Le cobaye est un petit animal facile à manipuler et dont l’alimentation de base est constituée de plantes fourragères à portée de main. Ce sont des graminées locales (herbes à éléphant par exemple), les feuilles de bananier, patate, et autres refus de cuisine. Ces atouts rendent cet élevage accessible aux femmes et aux enfants qui constituent le gros des producteurs. Plusieurs bassins de production existaient, mais n’étaient pas identifiés d’où une sous estimation de l’effectif des producteurs et de la taille globale du cheptel. Un programme de recherche-action basé à l’Université de Dschang, sous financement du CSIRO-AusAID et le soutien du BecA-ILRI Hub, a mené des travaux pour établir l’état des lieux dans un premier temps. Depuis plus d’un an, ce projet contribue au développement d’une filière d’un petit animal aux potentiels énormes.

Au début, une chaine des valeurs inconnue

La mise en œuvre d’une action de valorisation du secteur caviacole serait caduque si la chaine de valeurs n’est pas clairement schématisée. Comment vulgariser sans un minimum de données précises ? Comment vulgariser sans rassurer ? Le dernier programme officiel de recherche pour cette spéculation date d’au moins 20 ans, sans suite. Un programme pilote de vulgarisation des élevages non conventionnels, dont le cobaye, démontrait déjà un intérêt tardif pour cet animal dont la chair serait parmi les plus hygiéniques et les plus riches. Les inconnues nombreuses n’ont pas facilité le développement de cet élevage toujours prometteur pour les populations aux ressources limitées, rurales ou périurbaines de la région méridionale du Cameroun.

Interaction limitée entre acteurs et matériel génétique mal exploité

Le secteur est caractérisé par une sous information de la part des acteurs sur les questions des débouchés.
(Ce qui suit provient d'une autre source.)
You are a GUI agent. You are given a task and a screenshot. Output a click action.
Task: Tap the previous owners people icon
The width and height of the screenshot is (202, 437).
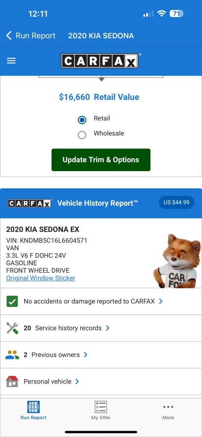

La majorité des producteurs n’échange que du matériel génétique et, accessoirement, des connaissances. Les techniques biomoléculaires de pointe ont permis d’établir l’incidence de la consanguinité et la prévalence des mauvaises pratiques engendrant pas moins de 40% de mortalités pré sevrage chez les plus de 200.000 producteurs en activité. Des restaurants urbains sont demandeurs de cette viande fine, mais reste ignorants des circuits d’approvisionnement. La consommation urbaine tend à faire de la viande de cobaye un substitut profitable pour des petits producteurs moyennant des améliorations adéquates et cohérentes.
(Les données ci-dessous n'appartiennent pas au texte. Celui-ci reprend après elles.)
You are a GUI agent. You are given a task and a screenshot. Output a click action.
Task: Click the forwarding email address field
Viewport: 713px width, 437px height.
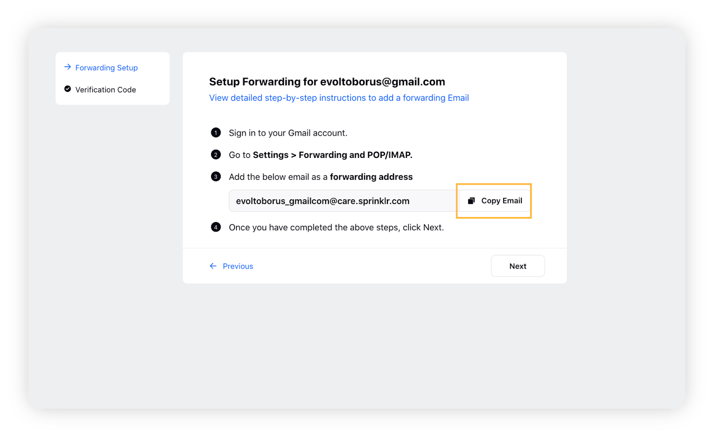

Fondements de notre intervention : la plateforme d’innovation

Le Forum Africain pour la Recherche Agricole (FARA) soutenu par d’autres initiatives continentales a proposé un modèle de recherche intégré qui sied avec le contexte agricole africain et sa ruralité. Par le passé, la diffusion de la connaissance et le transfert de technologie se faisait selon l’approche top-down. Cette approche, encore utilisée aujourd’hui, était caractérisée par un cloisonnement entre les parties impliquées dans le processus. D’une part, le chercheur, unique détenteur du savoir et donc des solutions, d’autre part, le paysan, ignorant qui attend, sagement, que des solutions lui soient proposées. Nombre de projets ont échoué sous ce modèle. Le dialogue véritable, il faut le dire, commence quand chacune des parties est consciente qu’elle peut recevoir et apprendre de l’autre. Ici, il s’agit d’un dialogue d’égal à égal. Le concept de Recherche Agricole Intégrée pour le Développement permet, par une approche multi acteurs, de créer un système d’échange et de dialogue entre le chercheur et le producteur et, d’une manière générale, entre tous les maillons d’une chaine des valeurs.
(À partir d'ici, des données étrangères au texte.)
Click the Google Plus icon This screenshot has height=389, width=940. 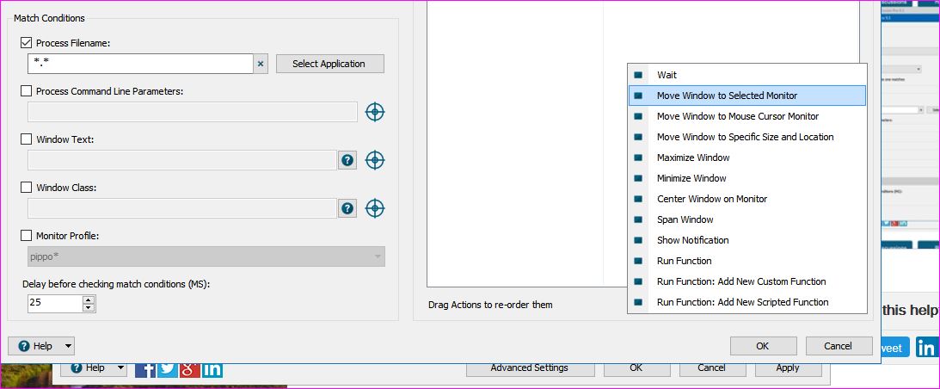click(x=190, y=369)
Le processus est dynamique et intégré comme le montre la figure 1. Tout ceci se passe en quelques heures ou en plusieurs semaines. La recherche, est naturellement et de manière automatique, orientée vers les problèmes techniques des producteurs.


Figure 1 : Théorie de changement mis en application dans le projet

La plateforme est le lieu où, les problèmes techniques des producteurs et d’autres acteurs clés sont formulés en thématiques. Toute la chaîne est concernée. Une fois les résultats obtenus, ils sont, soit validés soit rejetés au sein de la plateforme d’innovation.

Processus de vulgarisation dynamique initié par l’Université de Dschang


Un caviaculteur agissant en vulgarisateur lors d’une réunion rurale

Proposer des solutions suppose que les problèmes ont étés, au préalable, identifiés. Le processus d’identification des problèmes du secteur s’est effectué par la mise en place d’un système de communication direct entre les chercheurs et les acteurs du secteur. C’est au sein de la plateforme d’innovation que les producteurs s’expriment sur leurs problèmes et les actions prioritaires à mener. D’autres acteurs tels que les pouvoirs publics et le secteur privé, dotés d’une expérience capitalisable, participent au processus et font parties intégrante du système. Le processus est illustré par la figure 2.


Figure 2 : Processus d’identification des problèmes du secteur caviacole

L’un des constats issu des concertations était la méconnaissance du cobaye et des caractéristiques de sa viande. Il fallait créer un mouvement, aussi bien, pour susciter l’intérêt de production, de transformation et même de consommation. Les cibles et les moyens de vulgarisation étant variés, un plan media fut mis en œuvre.

Atteindre le plus grand nombre sur le plan géographique implique l’usage de moyens fiables et rapides. Des émissions radio et des documentaires TV ont été diffusées, dont certaines dans les langues nationales. Des entrepreneurs de différentes échelles se sont mis au jeu explorant d’autres possibilités d’investissement inattendues. Les messages de vulgarisation diffusés par les mass-media mettent en exergue les atouts de production et les possibilités de transformation et d’ouverture sur le marché. Des communicateurs travaillent avec l’équipe du projet pour assurer la meilleure continuation des actions en cours.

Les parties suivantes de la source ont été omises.